___ Input material
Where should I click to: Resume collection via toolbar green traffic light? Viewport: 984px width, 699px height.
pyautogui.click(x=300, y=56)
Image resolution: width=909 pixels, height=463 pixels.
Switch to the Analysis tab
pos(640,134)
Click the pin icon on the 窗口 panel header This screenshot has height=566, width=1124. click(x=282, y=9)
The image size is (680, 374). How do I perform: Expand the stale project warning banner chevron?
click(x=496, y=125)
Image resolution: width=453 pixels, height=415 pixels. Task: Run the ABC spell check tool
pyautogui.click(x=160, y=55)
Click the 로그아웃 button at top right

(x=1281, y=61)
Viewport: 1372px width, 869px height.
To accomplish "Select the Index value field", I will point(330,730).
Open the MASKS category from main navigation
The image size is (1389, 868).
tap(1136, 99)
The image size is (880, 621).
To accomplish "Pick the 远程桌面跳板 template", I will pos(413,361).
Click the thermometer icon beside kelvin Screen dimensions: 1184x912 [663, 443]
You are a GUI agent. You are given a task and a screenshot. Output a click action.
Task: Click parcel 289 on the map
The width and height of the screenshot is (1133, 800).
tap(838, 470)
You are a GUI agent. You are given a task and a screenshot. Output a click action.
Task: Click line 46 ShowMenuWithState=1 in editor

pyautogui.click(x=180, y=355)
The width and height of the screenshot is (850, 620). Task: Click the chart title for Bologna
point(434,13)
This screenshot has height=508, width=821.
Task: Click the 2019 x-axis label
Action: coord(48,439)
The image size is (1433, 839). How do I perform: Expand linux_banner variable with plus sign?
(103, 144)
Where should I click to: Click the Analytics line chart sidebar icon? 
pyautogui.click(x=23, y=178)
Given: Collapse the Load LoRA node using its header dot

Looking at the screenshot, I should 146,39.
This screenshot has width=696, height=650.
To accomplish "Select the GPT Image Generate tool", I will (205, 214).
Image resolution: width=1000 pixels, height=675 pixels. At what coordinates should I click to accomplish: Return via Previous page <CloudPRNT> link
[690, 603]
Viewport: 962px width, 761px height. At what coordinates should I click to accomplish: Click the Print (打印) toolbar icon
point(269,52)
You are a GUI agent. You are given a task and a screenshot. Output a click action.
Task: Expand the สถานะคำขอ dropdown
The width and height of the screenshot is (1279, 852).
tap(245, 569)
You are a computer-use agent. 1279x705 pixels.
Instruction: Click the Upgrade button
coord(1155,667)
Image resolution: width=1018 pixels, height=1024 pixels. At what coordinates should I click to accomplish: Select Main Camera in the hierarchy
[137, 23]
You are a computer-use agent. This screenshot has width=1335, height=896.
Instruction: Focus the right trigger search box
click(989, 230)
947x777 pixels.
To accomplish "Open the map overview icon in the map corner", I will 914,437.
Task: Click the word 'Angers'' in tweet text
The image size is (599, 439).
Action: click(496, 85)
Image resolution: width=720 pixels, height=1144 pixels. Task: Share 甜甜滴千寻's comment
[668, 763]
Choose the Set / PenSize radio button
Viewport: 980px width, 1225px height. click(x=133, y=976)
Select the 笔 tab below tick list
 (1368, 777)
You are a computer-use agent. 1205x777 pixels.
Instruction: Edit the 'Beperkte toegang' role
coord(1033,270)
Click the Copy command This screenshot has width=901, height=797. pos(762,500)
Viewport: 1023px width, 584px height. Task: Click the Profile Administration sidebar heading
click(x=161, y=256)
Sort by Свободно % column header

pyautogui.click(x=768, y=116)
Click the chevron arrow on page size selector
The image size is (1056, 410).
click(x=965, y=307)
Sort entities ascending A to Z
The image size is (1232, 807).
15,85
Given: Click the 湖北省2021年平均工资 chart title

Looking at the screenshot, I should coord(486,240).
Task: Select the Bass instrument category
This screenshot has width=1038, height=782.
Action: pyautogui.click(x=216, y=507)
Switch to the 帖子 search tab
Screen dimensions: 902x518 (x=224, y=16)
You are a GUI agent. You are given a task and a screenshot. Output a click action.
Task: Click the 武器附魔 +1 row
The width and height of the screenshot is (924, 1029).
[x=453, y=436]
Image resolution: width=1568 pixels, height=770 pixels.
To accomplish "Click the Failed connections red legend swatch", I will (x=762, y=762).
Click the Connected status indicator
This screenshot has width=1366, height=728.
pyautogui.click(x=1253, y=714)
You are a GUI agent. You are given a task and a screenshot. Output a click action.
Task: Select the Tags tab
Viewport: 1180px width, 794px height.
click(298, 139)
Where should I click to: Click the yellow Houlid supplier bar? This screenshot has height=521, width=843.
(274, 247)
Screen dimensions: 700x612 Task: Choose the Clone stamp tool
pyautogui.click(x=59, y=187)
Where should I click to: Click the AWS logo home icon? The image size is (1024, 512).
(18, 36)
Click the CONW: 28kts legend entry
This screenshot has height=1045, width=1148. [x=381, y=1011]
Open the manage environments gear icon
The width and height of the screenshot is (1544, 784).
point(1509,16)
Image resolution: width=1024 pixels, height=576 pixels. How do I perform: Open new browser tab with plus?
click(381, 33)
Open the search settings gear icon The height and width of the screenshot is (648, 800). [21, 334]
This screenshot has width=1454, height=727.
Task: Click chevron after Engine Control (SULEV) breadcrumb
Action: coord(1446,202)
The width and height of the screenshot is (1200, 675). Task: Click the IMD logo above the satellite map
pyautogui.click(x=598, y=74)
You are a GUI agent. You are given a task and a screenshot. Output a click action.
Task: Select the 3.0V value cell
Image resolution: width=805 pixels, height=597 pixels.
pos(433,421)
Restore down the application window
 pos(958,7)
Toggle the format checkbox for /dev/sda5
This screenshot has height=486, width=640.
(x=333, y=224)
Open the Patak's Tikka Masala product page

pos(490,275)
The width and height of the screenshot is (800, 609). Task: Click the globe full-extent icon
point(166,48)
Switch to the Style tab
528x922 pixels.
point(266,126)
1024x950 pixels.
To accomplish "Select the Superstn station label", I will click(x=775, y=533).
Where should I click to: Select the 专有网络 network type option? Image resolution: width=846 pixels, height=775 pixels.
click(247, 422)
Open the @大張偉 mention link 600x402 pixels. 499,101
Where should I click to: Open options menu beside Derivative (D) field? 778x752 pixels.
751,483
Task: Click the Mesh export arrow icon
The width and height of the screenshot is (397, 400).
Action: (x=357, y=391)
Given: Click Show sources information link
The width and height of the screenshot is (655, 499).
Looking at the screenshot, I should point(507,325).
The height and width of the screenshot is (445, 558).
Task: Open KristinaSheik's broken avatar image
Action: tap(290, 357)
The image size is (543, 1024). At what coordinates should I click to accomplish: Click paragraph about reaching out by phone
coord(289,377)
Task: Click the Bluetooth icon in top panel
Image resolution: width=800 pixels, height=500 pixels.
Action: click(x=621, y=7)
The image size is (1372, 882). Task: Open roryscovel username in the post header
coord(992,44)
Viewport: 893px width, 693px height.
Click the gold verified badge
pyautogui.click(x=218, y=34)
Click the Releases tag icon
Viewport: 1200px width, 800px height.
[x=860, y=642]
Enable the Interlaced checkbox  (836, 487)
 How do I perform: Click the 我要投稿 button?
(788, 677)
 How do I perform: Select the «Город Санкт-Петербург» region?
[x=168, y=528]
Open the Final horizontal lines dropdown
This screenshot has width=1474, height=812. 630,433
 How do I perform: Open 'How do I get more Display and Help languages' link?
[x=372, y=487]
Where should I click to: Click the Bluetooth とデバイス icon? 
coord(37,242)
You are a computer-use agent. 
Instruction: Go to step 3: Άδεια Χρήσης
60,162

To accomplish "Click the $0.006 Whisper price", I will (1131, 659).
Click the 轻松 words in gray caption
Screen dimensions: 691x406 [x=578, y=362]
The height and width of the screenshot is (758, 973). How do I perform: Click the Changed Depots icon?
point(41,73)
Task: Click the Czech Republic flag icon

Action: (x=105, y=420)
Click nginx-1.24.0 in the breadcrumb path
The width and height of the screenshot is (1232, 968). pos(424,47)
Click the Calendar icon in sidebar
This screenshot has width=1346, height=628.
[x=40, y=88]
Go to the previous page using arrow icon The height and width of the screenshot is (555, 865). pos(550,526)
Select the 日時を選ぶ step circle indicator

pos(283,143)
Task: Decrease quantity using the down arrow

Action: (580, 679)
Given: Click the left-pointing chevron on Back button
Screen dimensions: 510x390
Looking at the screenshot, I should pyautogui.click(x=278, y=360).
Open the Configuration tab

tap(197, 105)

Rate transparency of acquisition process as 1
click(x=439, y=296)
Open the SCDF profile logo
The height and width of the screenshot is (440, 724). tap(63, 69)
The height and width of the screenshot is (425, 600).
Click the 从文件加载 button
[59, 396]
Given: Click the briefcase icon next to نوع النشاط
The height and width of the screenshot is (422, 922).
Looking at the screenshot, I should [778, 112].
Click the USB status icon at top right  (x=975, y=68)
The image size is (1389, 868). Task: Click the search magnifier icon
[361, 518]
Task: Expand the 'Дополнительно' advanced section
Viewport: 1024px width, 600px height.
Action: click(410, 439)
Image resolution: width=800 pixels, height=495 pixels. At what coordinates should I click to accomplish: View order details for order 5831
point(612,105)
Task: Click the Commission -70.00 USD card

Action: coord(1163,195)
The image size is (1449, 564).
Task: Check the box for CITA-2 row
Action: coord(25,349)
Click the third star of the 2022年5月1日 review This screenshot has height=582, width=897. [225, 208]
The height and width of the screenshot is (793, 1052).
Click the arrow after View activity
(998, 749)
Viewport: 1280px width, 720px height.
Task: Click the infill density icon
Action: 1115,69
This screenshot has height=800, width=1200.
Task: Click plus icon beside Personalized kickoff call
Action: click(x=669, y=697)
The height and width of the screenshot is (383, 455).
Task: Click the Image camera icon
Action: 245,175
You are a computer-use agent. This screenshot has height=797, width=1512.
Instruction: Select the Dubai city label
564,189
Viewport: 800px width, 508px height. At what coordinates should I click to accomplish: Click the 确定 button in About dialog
______
## [Task description]
Set down, exactly as they appear, the lines above from the first one to the line that holds "Click the pin", both included, please, and no others.

## [Task output]
Where should I click to: Resume collection via toolbar green traffic light? Viewport: 984px width, 699px height.
pyautogui.click(x=300, y=56)
Image resolution: width=909 pixels, height=463 pixels.
Switch to the Analysis tab
pos(640,134)
Click the pin icon on the 窗口 panel header This screenshot has height=566, width=1124. click(x=282, y=9)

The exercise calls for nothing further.